Ingredients for 5 servings:
- 100 g coconut blossom sugar or cane sugar
- 2 tbsp water
- 800 ml coconut milk, creamy
- 5 tbsp maple syrup or agave syrup
- 4 tsp vanilla extract
- ¼ tsp salt
- 2 tbsp cornstarch
- 1 tsp agar-agar
Instructions
Working time approx. 20 minutes; Rest time approx. 2 hours; Total time approx. 2 hours 20 minutes
from the show “The Perfect Dinner” on VOX from 10.03.2025
For the caramel, heat the sugar and water in a small pan. Stir until the sugar dissolves and turns a golden brown caramel color. Immediately pour the caramel into small molds (e.g. pudding molds or small glasses). For the flan mixture, in a small saucepan, mix the coconut milk with maple syrup, vanilla, and salt. Add the cornstarch and agar-agar and stir until smooth. Heat over medium heat, stirring constantly, until the flan thickens, this takes about 5-7 minutes. Remove from the heat and pour directly onto the caramel in the molds. Let the molds cool to room temperature. Then refrigerate for at least two hours until the flan is firm. To serve, briefly dip the molds in hot water.
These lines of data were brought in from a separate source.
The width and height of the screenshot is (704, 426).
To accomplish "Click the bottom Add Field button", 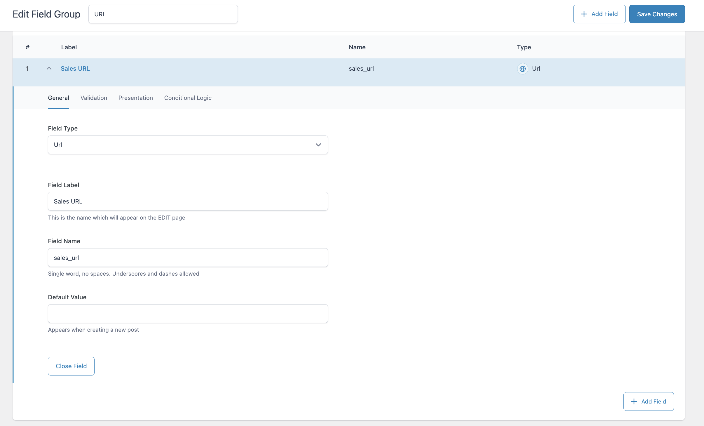I will click(648, 401).
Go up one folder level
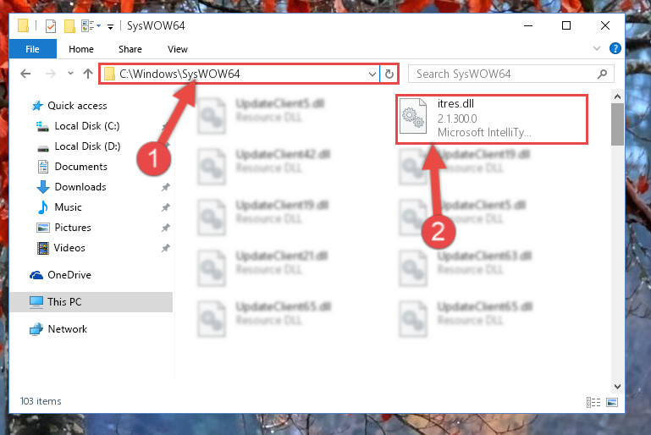This screenshot has width=651, height=435. 87,74
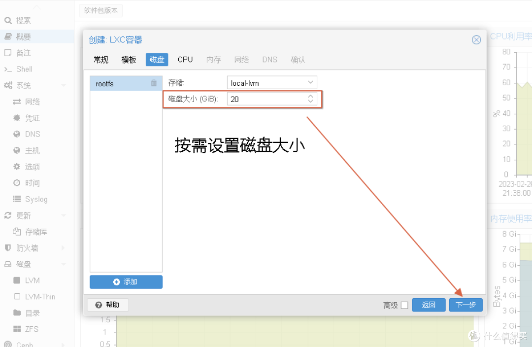532x347 pixels.
Task: Click the 添加 add button
Action: click(x=126, y=281)
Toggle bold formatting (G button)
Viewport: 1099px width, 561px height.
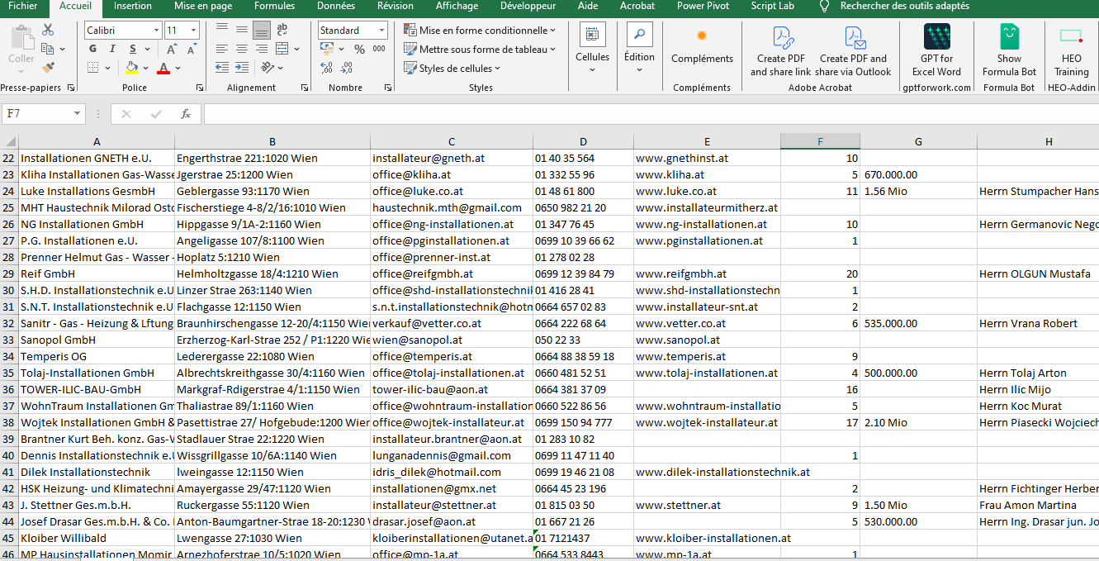coord(92,50)
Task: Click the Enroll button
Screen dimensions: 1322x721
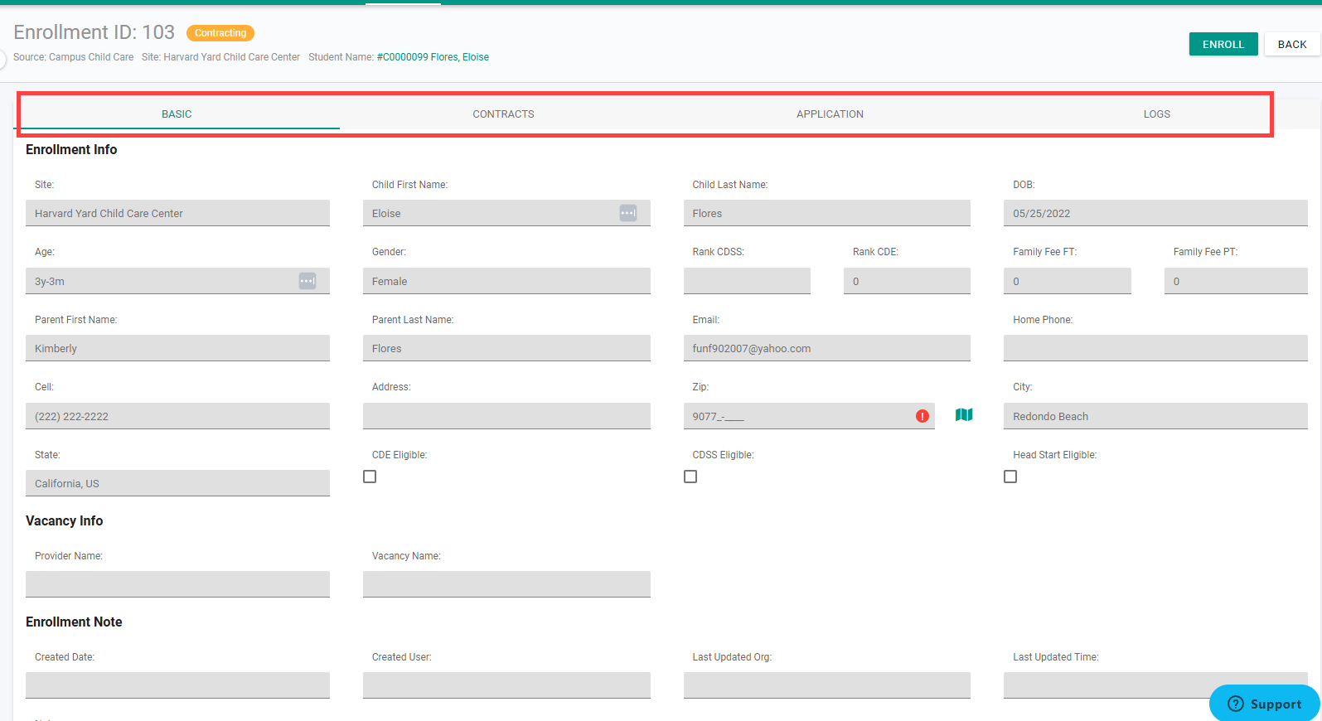Action: coord(1223,44)
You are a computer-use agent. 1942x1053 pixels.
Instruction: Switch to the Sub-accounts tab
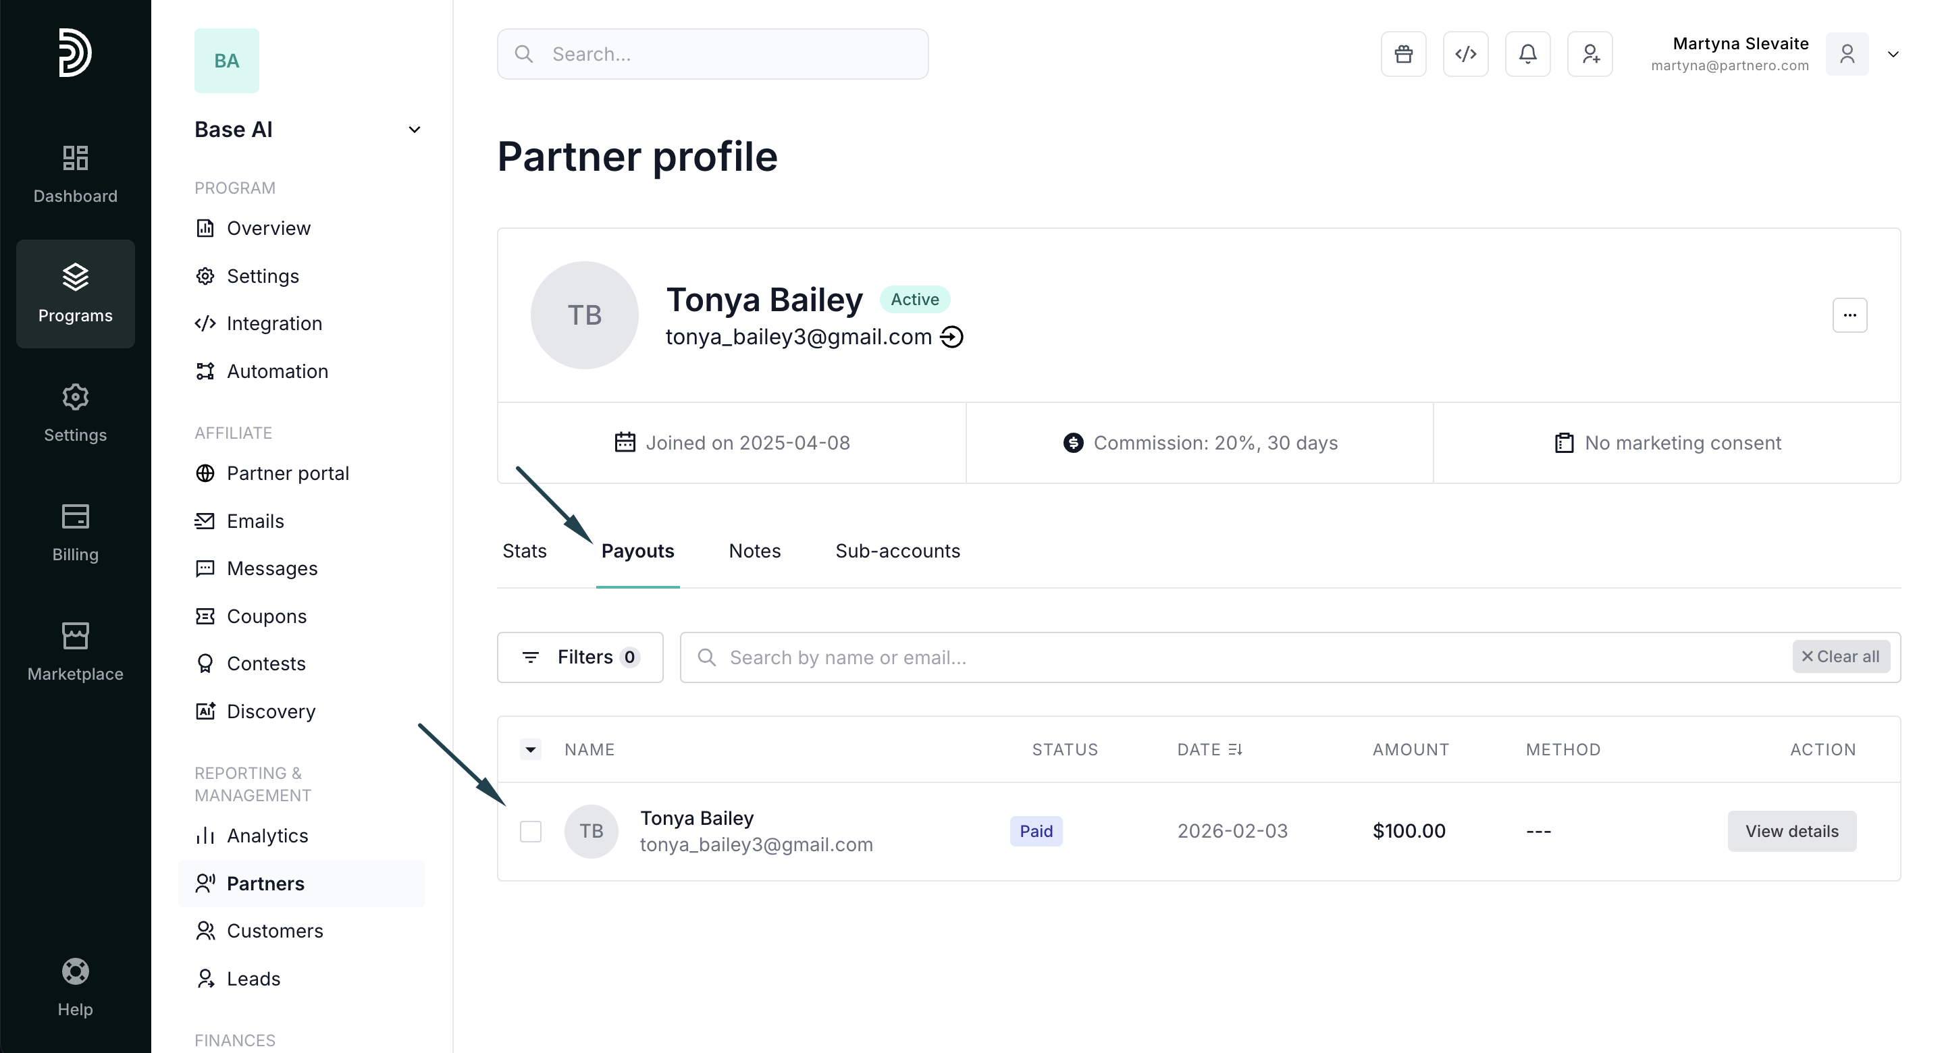[x=897, y=551]
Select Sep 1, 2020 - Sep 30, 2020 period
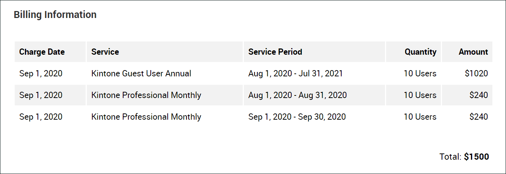The height and width of the screenshot is (174, 506). 297,117
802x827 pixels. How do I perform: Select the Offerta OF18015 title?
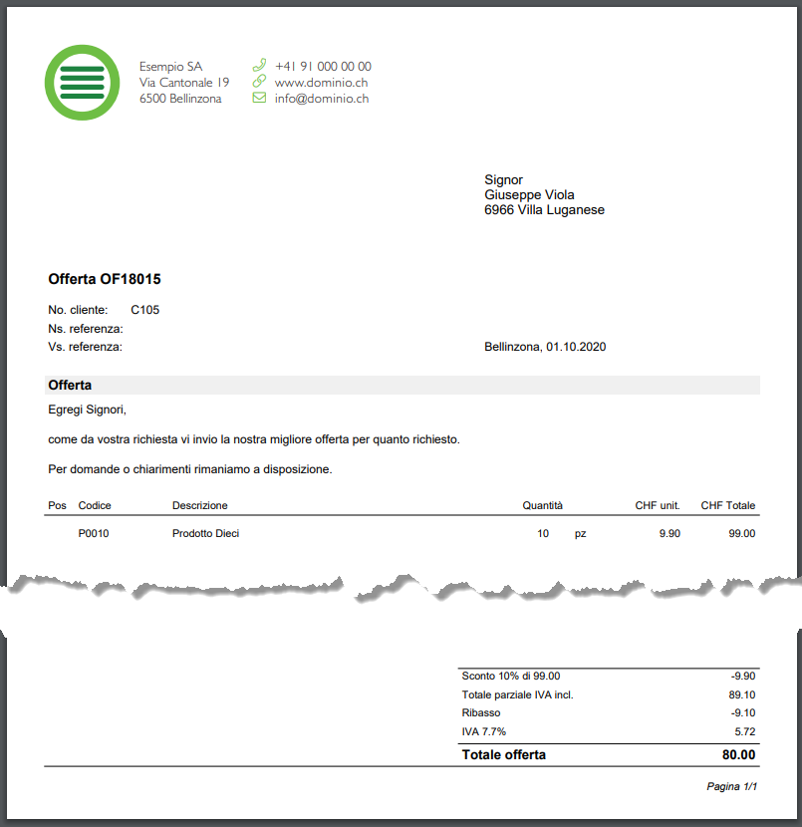pos(105,280)
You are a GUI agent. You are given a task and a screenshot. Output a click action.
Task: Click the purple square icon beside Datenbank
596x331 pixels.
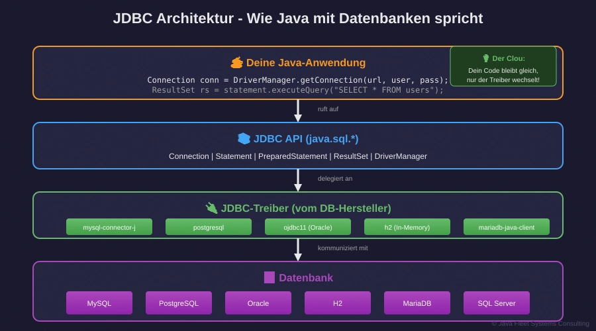[x=269, y=277]
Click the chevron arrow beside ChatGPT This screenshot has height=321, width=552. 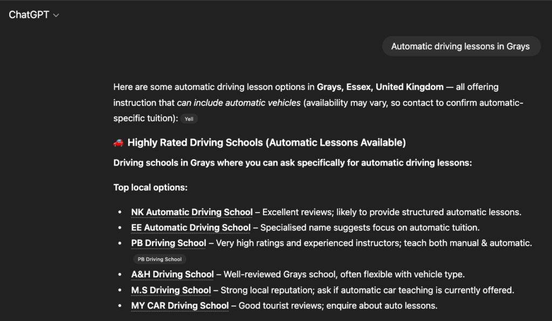56,16
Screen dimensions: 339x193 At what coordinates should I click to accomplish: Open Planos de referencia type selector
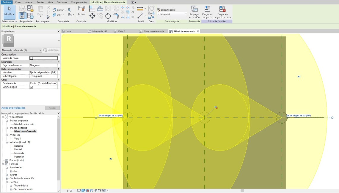coord(40,50)
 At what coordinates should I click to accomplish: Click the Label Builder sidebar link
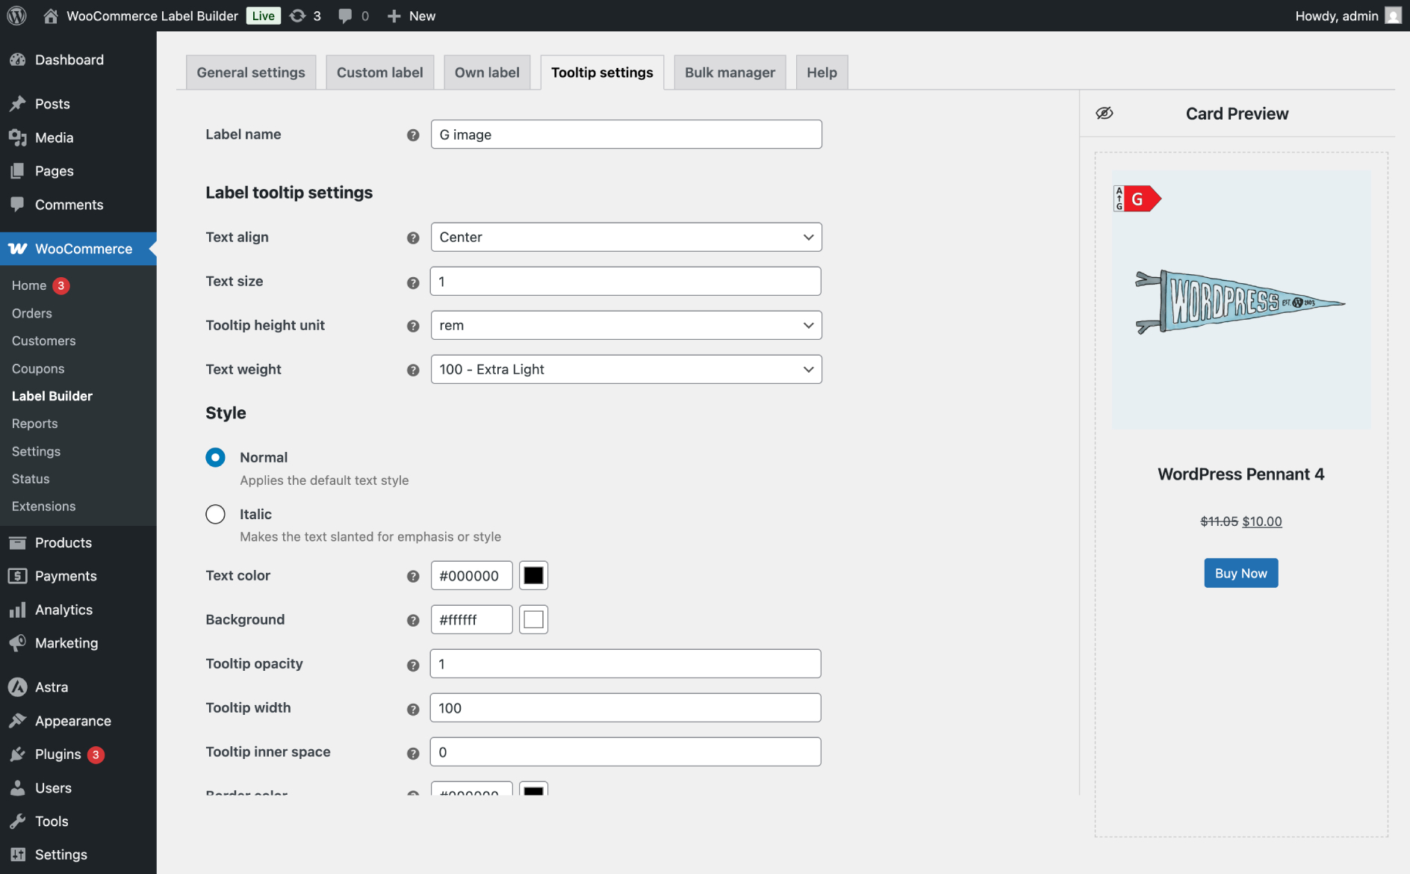click(x=52, y=396)
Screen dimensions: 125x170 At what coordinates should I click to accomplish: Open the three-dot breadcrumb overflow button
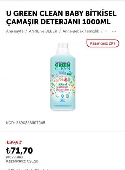(x=114, y=31)
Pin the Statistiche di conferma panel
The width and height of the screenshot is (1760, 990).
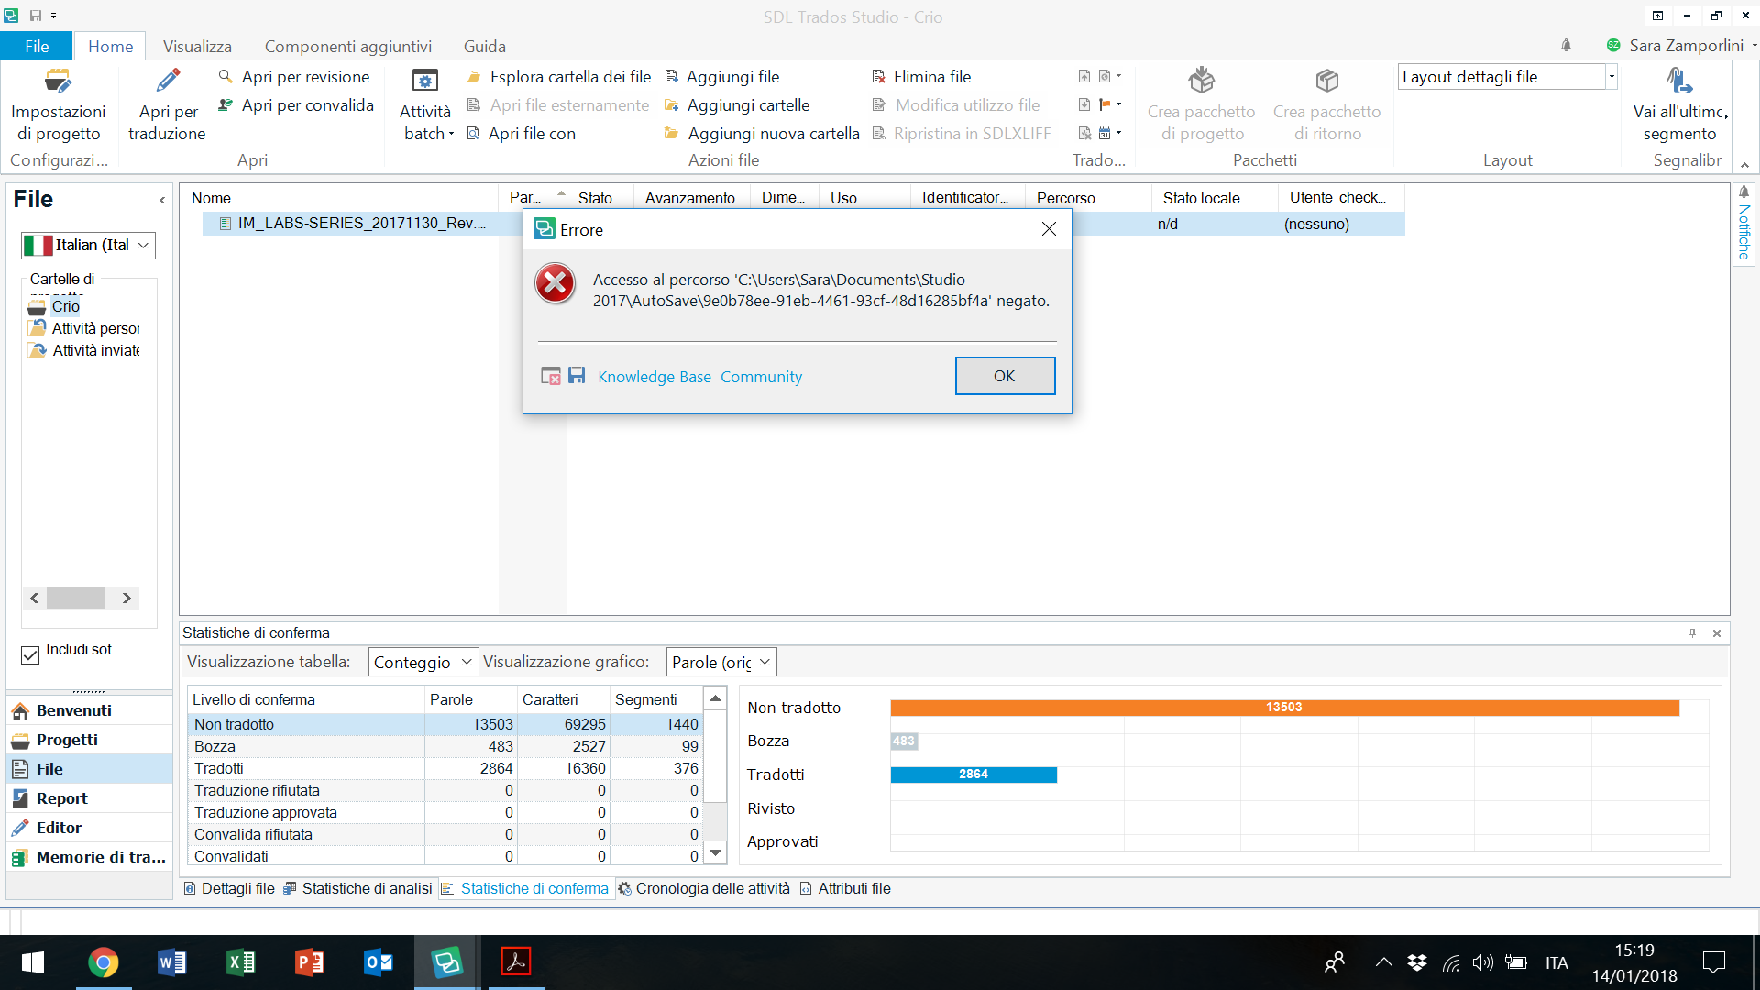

Carefully run a knife around the rim, then turn the flan out onto plates. The caramel syrup will run over the flan – ready to enjoy. Tips: Alternative sweetener: Coconut blossom sugar or date syrup can be used instead of sugar. Creamy flan: If you want a particularly silky consistency, strain the mixture through a fine sieve before pouring. Using agar-agar correctly: Make sure it’s boiled for a few minutes to set. Philip prepared this recipe as a dessert on the show “The Perfect Dinner” – Day 1 in Bremen on Monday, March 10, 2025.